# Tasks to carry out
(1) Reproduce the passage of the emodin text from "SARS-CoV had been" to "protein of SARS-CoV.", substituting "univalent cations" for "monovalent cations".
(2) Which ions does the emodin text name by chemical symbol? List every one.
(3) According to the emodin text, when and where did severe acute respiratory syndrome first appear?

Selected excerpt START

Emodin inhibits current through SARS-associated coronavirus 3a protein.

The open-reading-frame 3a of SARS coronavirus (SARS-CoV) had been demonstrated previously to form a cation-selective channel that may become expressed in the infected cell and is then involved in virus release. Drugs that inhibit the ion channel formed by the 3a protein can be expected to inhibit virus release, and would be a source for the development of novel therapeutic agents. Here we demonstrate that emodin can inhibit the 3a ion channel of coronavirus SARS-CoV and HCoV-OC43 as well as virus release from HCoV-OC43 with a K1/2 value of about 20 μM. We suggest that viral ion channels, in general, may be a good target for the development of antiviral agents.

Introduction

Several viral genomes encode for transmembrane proteins that may form channels in the membrane of the infected cell (see e.g. (Fischer and Hsu, 2011)) and that play a crucial role in virus life cycle These membrane proteins are considered as new targets for antiviral drugs (Liang and Li, 2010, Wang and Sun, 2011).

Severe acute respiratory syndrome (SARS) first appeared in 2002 in China. In mainland China about 50% of patients were treated with Chinese herbal medicine as an adjunct therapy in addition to Western medicine (see (Zhang et al., 2004)), and some positive effects in SARS patients had been reported (see (Liu et al., 2008)). By screening a large number of Chinese herbs (Ho et al., 2007) emodin was identified as an effective component of Polygonaceae to block the interaction of the SARS-coronavirus spike protein (SARS-CoV S protein) with the angiotensin-converting enzyme 2 (ACE2) and to reduce the infection by S protein-pseudo-typed retrovirus. The ACE2 was shown to be a functional receptor for SARS-CoV (Kuhn et al., 2004, Li et al., 2003) with a specific binding domain of the S protein (Babcock et al., 2004, Wong et al., 2004).

SARS-CoV had been shown to exhibit an open reading frame ORF-3a that codes for an ion-permeable channel in the infected cells; the activity of the 3a protein may influence virus release (Lu et al., 2006). The ion channel is permeable for monovalent cations with higher permeability for K+ than for Na+. Ba2+ in the external solution effectively can block the channel. The ORF-3a is also named “New gene” localized between “spike and envelope gene” (SNE) (Zeng et al., 2004), and has been identified also in other coronaviruses (Lu et al., unpublished, see also (Wang and Sun, 2011)). This includes the SNE of the human coronavirus OC43 (HCoV-OC43) which shows similar ion-channel characteristics as the 3a protein of SARS-CoV.

Selected excerpt END
Data records START

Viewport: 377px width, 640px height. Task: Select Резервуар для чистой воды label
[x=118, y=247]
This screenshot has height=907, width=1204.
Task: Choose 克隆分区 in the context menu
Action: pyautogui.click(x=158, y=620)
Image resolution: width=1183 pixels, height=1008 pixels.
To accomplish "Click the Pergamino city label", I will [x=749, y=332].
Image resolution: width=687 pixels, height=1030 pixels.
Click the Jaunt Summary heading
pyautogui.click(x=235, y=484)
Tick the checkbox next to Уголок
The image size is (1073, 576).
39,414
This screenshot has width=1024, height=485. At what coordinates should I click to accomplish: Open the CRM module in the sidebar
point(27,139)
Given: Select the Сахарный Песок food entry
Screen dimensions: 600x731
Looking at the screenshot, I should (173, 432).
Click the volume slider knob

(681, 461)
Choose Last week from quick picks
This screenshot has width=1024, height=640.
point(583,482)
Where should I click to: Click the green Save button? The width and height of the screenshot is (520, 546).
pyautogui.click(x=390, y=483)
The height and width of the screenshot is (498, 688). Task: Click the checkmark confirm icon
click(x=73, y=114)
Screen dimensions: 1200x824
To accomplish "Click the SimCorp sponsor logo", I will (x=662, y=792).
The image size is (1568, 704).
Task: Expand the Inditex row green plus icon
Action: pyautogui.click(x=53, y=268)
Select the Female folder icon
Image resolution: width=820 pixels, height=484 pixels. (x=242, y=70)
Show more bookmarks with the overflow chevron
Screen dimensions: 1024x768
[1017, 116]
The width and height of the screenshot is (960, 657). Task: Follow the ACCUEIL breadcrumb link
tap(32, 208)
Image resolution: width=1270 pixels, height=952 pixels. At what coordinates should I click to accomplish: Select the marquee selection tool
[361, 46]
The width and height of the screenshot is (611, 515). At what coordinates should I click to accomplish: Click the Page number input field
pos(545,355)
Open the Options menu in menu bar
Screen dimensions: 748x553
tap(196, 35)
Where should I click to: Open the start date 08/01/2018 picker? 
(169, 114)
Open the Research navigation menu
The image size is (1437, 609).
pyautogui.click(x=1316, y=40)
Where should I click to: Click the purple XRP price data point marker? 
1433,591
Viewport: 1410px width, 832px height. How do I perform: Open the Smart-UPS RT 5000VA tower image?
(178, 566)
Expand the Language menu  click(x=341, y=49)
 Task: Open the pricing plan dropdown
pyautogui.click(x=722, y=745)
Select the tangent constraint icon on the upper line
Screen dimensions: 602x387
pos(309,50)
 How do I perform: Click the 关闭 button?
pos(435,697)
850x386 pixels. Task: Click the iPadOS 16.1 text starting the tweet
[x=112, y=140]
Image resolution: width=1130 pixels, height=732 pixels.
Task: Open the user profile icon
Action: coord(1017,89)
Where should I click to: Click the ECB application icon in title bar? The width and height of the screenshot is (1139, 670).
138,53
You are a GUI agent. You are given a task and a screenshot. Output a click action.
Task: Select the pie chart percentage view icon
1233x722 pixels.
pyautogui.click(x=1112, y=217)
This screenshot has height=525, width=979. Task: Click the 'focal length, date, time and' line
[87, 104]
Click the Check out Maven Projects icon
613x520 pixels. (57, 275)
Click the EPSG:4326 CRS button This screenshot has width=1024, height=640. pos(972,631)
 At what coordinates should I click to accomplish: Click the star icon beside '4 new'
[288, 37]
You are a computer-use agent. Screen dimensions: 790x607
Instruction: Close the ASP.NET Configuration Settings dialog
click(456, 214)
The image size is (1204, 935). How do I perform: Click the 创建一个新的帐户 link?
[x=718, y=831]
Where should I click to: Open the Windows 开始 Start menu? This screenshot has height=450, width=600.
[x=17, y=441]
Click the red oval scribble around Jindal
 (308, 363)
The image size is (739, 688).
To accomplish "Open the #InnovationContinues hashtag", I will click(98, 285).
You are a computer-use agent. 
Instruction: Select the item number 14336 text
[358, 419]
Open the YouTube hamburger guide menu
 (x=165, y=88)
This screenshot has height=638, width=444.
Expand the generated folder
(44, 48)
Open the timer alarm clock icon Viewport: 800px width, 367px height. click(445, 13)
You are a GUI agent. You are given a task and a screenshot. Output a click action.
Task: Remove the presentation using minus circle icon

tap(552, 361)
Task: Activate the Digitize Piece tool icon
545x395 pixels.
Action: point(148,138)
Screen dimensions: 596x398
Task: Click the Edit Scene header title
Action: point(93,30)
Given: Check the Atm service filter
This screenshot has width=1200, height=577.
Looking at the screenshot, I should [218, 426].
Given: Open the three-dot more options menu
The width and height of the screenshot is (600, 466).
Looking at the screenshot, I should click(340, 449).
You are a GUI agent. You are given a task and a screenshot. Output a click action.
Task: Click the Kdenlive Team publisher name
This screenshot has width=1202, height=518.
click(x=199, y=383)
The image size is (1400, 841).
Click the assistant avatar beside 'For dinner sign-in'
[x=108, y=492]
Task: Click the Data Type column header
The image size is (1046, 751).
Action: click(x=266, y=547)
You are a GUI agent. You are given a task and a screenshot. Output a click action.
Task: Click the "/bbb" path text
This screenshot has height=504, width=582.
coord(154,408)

Data records END

# List of answers
(1)
SARS-CoV had been shown to exhibit an open reading frame ORF-3a that codes for an ion-permeable channel in the infected cells; the activity of the 3a protein may influence virus release (Lu et al., 2006). The ion channel is permeable for univalent cations with higher permeability for K+ than for Na+. Ba2+ in the external solution effectively can block the channel. The ORF-3a is also named “New gene” localized between “spike and envelope gene” (SNE) (Zeng et al., 2004), and has been identified also in other coronaviruses (Lu et al., unpublished, see also (Wang and Sun, 2011)). This includes the SNE of the human coronavirus OC43 (HCoV-OC43) which shows similar ion-channel characteristics as the 3a protein of SARS-CoV.

(2) K+, Na+, Ba2+

(3) It first appeared in 2002 in China.